▶ What this task involves
Below are entries. Pull out all lines containing "Copy".

▶ Records shown
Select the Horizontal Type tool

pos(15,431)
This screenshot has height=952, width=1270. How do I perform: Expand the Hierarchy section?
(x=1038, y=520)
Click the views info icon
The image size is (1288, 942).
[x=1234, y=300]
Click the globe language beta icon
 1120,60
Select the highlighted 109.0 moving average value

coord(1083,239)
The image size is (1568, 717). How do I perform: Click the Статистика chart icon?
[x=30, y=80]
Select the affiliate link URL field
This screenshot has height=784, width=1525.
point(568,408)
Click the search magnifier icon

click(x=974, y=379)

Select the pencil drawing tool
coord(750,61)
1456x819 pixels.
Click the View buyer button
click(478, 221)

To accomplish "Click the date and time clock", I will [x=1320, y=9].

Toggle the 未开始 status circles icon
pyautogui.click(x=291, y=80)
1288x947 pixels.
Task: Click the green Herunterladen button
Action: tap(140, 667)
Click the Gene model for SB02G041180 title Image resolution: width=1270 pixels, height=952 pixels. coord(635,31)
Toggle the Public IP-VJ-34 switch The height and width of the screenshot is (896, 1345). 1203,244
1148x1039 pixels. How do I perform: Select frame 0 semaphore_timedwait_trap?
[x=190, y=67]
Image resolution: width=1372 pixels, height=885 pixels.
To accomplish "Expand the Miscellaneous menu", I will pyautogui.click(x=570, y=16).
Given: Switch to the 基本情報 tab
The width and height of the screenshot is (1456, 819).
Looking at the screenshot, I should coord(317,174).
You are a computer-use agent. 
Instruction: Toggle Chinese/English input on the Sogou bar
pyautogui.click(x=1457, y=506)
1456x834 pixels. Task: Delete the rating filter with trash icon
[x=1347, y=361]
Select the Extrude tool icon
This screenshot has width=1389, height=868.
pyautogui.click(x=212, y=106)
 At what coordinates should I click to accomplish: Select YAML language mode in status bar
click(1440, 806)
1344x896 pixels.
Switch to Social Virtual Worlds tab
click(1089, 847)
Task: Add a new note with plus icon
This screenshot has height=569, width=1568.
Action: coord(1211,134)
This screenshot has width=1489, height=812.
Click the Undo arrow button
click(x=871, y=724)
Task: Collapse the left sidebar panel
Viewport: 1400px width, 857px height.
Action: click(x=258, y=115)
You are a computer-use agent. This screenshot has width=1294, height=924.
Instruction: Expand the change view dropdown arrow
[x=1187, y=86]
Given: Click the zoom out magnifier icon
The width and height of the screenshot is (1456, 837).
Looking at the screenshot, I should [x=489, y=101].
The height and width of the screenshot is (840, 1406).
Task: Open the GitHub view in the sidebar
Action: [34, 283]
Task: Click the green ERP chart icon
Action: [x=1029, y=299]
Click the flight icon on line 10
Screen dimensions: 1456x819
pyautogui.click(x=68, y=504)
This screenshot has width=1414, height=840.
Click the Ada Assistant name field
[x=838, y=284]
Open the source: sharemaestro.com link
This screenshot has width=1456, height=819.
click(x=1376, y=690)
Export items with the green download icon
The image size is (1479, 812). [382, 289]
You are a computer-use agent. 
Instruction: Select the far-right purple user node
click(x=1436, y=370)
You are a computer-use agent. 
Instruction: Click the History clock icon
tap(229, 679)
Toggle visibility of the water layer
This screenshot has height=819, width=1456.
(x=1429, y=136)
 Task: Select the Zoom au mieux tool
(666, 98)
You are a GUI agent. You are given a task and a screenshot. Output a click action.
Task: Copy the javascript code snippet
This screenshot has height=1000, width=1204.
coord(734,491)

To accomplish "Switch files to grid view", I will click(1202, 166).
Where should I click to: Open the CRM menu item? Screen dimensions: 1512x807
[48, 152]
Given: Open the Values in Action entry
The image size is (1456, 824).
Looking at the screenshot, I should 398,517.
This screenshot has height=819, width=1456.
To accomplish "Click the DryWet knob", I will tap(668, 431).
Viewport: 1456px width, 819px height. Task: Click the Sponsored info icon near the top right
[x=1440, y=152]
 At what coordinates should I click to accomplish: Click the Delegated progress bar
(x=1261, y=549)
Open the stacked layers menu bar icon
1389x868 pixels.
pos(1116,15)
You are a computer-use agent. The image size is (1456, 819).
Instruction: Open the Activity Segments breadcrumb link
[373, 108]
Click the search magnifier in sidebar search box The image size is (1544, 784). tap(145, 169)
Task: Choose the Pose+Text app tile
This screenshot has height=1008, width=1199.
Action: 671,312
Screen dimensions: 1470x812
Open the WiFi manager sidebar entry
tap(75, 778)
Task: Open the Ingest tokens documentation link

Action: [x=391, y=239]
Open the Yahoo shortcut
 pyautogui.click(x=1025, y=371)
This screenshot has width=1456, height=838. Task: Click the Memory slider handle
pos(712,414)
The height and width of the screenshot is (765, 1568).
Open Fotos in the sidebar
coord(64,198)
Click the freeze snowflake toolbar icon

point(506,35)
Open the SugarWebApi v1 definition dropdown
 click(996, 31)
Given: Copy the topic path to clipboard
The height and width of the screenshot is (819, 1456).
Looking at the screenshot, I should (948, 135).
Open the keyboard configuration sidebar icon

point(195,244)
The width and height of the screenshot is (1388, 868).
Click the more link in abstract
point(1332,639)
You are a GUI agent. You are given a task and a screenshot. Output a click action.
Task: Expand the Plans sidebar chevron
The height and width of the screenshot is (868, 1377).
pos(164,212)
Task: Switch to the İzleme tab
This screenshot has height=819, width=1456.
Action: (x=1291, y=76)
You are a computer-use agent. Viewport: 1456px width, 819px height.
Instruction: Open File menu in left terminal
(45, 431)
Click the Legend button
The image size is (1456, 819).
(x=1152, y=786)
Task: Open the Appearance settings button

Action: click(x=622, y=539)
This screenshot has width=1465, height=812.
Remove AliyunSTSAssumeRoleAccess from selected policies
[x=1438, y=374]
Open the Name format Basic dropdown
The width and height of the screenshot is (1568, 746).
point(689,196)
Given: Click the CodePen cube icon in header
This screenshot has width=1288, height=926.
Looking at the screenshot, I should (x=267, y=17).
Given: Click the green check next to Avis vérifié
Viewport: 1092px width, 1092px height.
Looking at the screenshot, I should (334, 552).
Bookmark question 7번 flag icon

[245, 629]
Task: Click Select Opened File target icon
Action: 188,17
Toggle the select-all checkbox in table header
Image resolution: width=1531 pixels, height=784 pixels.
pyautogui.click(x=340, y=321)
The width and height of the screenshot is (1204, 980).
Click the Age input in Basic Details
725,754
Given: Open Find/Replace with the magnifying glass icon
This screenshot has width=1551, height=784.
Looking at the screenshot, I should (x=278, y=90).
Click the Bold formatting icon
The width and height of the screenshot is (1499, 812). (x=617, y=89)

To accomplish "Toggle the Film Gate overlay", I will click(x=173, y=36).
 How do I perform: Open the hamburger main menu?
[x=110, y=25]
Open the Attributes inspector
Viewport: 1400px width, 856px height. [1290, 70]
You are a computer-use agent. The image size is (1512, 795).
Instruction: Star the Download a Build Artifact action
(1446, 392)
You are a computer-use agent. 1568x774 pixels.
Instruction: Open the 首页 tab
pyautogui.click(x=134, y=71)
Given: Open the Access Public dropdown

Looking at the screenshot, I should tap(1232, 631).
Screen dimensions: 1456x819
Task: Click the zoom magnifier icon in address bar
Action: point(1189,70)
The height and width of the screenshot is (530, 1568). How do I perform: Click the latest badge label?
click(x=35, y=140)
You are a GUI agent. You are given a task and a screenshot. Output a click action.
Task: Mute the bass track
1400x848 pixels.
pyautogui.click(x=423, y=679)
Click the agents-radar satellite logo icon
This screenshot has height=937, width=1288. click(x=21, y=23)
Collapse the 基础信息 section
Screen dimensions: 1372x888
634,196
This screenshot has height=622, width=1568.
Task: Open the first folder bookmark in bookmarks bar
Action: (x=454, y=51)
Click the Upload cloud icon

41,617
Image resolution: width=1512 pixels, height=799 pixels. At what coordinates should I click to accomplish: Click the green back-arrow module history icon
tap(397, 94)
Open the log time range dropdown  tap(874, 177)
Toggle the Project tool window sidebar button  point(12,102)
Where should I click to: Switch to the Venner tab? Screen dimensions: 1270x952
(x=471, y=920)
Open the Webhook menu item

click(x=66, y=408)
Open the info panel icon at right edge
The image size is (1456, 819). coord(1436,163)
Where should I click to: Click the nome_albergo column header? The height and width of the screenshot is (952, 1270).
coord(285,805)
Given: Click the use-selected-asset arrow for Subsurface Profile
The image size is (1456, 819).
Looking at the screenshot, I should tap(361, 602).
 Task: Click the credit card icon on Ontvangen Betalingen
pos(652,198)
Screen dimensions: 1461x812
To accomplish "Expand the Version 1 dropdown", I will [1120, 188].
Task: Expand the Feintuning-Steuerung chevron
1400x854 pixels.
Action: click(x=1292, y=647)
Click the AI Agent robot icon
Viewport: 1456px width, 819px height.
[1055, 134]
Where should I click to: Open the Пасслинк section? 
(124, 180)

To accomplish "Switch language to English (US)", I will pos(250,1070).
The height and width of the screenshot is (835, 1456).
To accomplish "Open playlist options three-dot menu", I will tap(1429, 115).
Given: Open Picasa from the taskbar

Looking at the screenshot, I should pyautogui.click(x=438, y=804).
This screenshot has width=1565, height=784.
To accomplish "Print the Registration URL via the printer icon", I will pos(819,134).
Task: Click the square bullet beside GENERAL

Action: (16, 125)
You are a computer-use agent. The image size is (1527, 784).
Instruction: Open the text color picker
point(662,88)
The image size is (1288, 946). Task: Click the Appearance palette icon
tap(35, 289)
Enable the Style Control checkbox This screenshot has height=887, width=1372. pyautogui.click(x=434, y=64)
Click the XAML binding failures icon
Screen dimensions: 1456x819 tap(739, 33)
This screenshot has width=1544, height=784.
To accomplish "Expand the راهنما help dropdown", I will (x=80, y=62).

▶ Solution below
Task: Copy the javascript code snippet
Given: Copy the topic path to clipboard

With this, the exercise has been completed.